- **PROBLEM**
Return exactly the lines that run from the one containing "Open the zaoik.finam.ru link" to the end of the entries, with both ends included.

[[ AVAILABLE DATA open ]]

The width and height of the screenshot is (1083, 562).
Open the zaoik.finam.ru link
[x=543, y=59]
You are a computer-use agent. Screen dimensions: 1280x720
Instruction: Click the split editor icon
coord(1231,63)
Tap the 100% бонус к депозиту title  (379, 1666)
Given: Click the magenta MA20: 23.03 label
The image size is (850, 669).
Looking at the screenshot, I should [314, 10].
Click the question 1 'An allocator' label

[[ AVAILABLE DATA closed ]]

- **EXPECTED ANSWER**
Open the zaoik.finam.ru link
[x=543, y=59]
You are a computer-use agent. Screen dimensions: 1280x720
Instruction: Click the split editor icon
coord(1231,63)
Tap the 100% бонус к депозиту title  (379, 1666)
Given: Click the magenta MA20: 23.03 label
The image size is (850, 669).
Looking at the screenshot, I should [314, 10].
Click the question 1 'An allocator' label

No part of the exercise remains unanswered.